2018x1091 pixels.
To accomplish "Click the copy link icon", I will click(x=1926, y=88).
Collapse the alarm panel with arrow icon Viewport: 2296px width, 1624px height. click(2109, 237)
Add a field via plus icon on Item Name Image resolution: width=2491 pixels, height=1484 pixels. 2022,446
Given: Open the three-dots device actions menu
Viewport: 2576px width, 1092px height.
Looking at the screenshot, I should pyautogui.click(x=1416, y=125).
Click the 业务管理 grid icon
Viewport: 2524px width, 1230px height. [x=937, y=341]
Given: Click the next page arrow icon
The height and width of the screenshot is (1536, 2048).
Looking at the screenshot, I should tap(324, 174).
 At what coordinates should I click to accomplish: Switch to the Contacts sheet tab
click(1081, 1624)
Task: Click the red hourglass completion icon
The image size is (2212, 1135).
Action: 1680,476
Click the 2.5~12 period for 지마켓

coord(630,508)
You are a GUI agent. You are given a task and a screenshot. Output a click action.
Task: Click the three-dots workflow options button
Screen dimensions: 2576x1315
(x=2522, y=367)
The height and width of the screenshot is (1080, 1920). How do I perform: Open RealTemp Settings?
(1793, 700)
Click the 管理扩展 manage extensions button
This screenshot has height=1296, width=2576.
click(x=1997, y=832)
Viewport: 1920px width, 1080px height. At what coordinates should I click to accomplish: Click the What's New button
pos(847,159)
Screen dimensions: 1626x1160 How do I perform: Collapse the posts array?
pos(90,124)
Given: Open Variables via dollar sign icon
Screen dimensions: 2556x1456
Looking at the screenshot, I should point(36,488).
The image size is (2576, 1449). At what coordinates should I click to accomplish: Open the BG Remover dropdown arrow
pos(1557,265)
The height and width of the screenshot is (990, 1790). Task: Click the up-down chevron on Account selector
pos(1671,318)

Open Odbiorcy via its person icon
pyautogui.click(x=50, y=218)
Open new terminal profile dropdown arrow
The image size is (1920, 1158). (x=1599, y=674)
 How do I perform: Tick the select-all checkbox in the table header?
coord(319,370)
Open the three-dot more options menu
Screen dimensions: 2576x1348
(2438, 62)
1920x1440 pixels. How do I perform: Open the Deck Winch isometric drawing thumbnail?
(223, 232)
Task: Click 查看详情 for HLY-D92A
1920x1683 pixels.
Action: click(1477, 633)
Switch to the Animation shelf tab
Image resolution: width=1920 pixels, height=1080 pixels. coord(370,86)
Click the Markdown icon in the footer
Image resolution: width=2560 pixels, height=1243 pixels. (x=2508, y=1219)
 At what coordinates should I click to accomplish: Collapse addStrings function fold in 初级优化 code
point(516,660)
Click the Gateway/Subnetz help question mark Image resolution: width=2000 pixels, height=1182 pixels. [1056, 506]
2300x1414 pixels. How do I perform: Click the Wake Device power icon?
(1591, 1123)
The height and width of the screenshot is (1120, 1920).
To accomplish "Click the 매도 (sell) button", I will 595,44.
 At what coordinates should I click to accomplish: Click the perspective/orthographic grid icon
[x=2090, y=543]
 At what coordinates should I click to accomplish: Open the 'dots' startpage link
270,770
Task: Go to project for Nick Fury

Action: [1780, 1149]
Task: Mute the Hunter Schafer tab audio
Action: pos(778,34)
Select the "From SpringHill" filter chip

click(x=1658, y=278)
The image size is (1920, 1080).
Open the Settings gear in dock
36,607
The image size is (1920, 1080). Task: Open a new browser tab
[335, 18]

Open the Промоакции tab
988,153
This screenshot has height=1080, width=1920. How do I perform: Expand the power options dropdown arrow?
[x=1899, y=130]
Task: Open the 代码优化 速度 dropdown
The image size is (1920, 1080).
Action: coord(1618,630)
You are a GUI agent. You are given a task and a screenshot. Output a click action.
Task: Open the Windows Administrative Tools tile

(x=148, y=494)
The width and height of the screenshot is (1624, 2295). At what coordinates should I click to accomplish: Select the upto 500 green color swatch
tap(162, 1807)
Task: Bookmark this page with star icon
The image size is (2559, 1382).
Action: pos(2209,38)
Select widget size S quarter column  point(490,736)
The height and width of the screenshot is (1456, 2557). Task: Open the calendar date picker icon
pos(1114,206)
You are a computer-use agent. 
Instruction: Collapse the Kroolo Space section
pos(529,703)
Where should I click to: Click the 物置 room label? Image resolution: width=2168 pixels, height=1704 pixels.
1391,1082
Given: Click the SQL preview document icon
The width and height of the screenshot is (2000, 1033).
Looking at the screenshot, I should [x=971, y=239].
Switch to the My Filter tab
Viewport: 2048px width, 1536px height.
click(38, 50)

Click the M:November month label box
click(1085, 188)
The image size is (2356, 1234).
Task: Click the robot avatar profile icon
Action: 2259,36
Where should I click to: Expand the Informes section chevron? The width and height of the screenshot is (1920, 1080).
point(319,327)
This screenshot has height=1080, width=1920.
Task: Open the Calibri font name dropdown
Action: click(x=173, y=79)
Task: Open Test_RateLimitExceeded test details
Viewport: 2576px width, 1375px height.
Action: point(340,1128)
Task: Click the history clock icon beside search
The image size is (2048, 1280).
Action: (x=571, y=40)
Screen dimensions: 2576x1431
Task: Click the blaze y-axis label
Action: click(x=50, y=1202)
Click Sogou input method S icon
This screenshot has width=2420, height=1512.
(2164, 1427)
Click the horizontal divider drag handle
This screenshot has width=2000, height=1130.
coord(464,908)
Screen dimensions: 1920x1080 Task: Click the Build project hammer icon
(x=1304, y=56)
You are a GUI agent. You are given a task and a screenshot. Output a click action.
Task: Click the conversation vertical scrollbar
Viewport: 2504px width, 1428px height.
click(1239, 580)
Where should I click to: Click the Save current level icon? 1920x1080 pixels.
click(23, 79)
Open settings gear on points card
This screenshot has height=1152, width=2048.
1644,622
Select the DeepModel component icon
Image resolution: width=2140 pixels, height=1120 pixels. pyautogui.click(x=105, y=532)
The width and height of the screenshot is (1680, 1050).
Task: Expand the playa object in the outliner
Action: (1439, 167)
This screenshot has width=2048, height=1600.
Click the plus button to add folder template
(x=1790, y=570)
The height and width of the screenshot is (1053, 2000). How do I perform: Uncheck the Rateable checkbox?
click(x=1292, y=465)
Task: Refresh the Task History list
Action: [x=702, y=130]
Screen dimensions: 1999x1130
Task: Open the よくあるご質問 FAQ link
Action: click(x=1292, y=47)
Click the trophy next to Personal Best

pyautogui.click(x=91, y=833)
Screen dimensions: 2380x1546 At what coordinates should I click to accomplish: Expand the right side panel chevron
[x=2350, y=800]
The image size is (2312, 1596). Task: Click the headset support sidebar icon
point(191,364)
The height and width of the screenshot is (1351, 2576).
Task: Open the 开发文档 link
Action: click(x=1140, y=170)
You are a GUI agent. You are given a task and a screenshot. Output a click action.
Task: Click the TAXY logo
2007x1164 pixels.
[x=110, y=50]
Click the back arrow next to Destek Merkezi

Task description -
What lines in the material above hold the word "with"? Pull them out.

Task response -
Collapse the alarm panel with arrow icon Viewport: 2296px width, 1624px height. click(2109, 237)
Task: Bookmark this page with star icon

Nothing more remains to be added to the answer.